UC Center Program
Spring 2005
PCC 111.  Paris As History
From One Revolution to Another: 1789 - 1968

Lecture: Mon 2-5pm Prof. Edward T. Costello
Tutorial: Wed 9-11am Hernan Cortes (tutor)

This course investigates the ways in which the spaces of Paris -- its streets, public squares, private buildings and public monuments -- acquire meaning over time. More specifically, the course will focus on Paris as a site of revolution and political violence and on Paris as a site of modernity. The course will also explore the ways in which space inscribes class, gender, "race" and sexual orientation. A central goal of the course will be to help students acquire the "urban literacy" necessary to decode the meanings of the "historical cryptogram" of Paris and the skills to read and write about the cityscape through which they move.

COURSE MATERIALS

  • Robert Cole, A Traveler’s History of Paris, 2nd edition (Interlink Publishing Group; ISBN 1-56656-228-7
  • Anthony Sutcliffe, Paris: An Architectural History ( Yale University Press; ISBN 0-300-06886-7)
  • Michael B. Miller, The Bon Marché: Bourgeois Culture and the Department Store ( Princeton University Press)
  • Course Reader (hereby referred to as [CR])

COURSE REQUIREMENTS

Students are expected to attend all classes and site visits and to have done the required readings for that day in order to participate in discussions.
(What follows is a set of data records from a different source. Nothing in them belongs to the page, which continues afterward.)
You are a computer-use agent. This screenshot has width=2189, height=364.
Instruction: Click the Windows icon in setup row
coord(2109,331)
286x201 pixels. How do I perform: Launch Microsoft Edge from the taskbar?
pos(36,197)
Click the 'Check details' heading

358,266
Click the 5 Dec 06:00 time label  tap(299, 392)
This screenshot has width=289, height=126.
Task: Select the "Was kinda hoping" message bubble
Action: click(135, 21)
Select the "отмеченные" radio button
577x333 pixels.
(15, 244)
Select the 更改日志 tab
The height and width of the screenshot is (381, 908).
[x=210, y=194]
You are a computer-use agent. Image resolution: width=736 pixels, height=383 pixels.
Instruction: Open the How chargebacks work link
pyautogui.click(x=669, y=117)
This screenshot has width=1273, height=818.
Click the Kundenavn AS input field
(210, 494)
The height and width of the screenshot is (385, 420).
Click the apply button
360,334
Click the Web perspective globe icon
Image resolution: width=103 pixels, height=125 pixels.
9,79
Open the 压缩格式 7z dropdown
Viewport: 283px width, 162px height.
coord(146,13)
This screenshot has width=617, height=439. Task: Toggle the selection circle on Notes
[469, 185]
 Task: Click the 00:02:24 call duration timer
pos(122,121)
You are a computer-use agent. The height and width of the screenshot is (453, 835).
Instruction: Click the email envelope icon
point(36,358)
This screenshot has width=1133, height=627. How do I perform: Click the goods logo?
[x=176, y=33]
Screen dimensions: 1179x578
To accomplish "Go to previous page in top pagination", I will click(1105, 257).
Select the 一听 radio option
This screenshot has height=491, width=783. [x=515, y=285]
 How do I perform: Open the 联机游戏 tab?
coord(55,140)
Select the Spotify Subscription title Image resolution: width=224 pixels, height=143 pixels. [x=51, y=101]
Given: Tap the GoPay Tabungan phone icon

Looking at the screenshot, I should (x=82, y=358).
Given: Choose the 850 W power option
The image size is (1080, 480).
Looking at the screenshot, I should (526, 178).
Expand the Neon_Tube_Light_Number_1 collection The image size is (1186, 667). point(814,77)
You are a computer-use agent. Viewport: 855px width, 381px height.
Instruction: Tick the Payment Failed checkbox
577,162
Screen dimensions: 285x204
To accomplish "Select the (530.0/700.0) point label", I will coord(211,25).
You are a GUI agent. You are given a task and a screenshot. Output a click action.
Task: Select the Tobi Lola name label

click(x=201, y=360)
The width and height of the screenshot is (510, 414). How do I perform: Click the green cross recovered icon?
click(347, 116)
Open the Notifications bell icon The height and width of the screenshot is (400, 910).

Occasional short assignments and in-class quizzes may be given.

  • Class Participation: 20%
  • Mid-term Examination: 20%
  • Final Examination: 30%
  • Research paper 10 pages: 30%
    A two to three page proposal for the research paper will be due at the end of week 4; the term paper itself will be due on May 16. [No late papers will be accepted]
If time permits, the results of the research most of interest to the class as whole may be presented during the last class.

COURSE SCHEDULE

Week 1. February 21
The Past in the Present

Introduction:
Reading the Geography of Paris / Reading the City: The Louvre from Philippe Auguste to I.M. Pei
  • Maurice Agulhon, “Paris: A Traversal from East to West” in Pierre Nora's Realms of Memory: volume III, pp.523-552 [CR]
  • Jean-Pierre Babelon, “The Louvre: Royal Residence and the Temple of the Arts” (Pierre Nora, Realms of Memory, volume III), pp.253–289 [CR]
  Images

EXCURSION ONE (Fri, February 25)
Louvre
Meeting outside the Pyramide du Louvre at 10am

Week 2. February 28
Absolutist Paris

Space: Public and Private, Noble and Bourgeois / Gendered Space

Reading:

  • Cole, 3, 4
  • Sutcliffe, 2, 3
  • Rochelle Ziskin, “Louis XVI’s Parisian Place Royale Reconceived” in The Place Vendome: Architecture and Social Mobility in Eighteenth-Century Paris (Cambridge University Press, 1999), pp. 5-33 [CR]
  • Judith Coffin, “Gender and the Guild Order: The Garment Trades in Eighteenth-Century Paris” (The Journal of Economic History, vol. 54, N°4, December 1994) pp. 768-793

  Images

Week 3. March 7
Revolutionary and Imperial Paris

Everything You Ever Wanted to Know about the French Revolution (and Napoleon) but Were Afraid to Ask / Revolutionary Space

Reading:

  • Cole, 5
  • Sutcliffe, 5
  • Garrioch, Chapters 11 and 12 in The Making of Revolutionary Paris, pp. 260-302 [CR]
  • Mona Ozouf, “The Festival and Space” in Festival and the French Revolution, pp. 126-157 [CR]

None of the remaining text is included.